»»

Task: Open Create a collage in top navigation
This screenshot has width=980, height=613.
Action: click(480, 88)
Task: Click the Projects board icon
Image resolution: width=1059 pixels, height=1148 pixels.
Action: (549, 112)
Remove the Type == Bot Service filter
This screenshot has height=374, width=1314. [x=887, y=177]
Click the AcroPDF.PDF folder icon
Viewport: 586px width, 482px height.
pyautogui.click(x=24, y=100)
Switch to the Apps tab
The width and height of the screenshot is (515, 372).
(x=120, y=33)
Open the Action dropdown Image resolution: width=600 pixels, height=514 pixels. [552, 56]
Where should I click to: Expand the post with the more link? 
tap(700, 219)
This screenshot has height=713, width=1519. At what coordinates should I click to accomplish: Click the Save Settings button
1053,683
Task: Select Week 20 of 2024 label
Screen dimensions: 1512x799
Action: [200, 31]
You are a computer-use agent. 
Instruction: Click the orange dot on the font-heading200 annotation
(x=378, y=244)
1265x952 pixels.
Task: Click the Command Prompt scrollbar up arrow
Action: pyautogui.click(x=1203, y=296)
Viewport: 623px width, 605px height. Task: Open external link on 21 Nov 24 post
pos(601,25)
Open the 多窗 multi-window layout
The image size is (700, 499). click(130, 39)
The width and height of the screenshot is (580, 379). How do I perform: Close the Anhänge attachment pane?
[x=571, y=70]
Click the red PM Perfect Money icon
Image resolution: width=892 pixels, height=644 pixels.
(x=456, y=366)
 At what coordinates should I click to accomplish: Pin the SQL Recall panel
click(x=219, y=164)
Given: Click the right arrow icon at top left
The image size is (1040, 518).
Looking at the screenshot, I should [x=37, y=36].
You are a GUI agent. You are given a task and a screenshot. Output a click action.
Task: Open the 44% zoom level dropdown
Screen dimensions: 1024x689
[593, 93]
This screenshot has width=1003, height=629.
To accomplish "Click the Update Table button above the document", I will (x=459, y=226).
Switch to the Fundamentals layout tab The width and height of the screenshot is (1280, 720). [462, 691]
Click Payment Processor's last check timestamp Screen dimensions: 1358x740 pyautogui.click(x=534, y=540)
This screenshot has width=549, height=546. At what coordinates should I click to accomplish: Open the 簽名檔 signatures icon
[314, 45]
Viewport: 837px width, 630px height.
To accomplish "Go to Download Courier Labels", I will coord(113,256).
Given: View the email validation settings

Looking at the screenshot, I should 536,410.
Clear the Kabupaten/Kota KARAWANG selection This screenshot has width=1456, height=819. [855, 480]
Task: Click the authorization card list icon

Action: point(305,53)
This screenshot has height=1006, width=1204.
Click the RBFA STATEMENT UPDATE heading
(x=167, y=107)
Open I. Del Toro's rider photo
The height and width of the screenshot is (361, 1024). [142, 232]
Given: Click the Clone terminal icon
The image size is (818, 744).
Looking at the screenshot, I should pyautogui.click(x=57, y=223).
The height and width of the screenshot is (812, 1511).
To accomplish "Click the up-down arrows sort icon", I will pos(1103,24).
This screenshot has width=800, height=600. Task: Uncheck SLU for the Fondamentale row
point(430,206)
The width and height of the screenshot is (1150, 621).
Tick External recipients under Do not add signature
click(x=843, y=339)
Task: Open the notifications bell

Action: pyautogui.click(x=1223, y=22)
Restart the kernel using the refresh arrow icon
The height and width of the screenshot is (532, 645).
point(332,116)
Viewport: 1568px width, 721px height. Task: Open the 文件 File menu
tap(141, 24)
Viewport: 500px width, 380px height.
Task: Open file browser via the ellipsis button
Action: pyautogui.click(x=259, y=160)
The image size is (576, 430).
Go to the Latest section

««

Prompt: Only a number is wanted: how many lines of the data above contain "agent"?

Output for this exercise: 2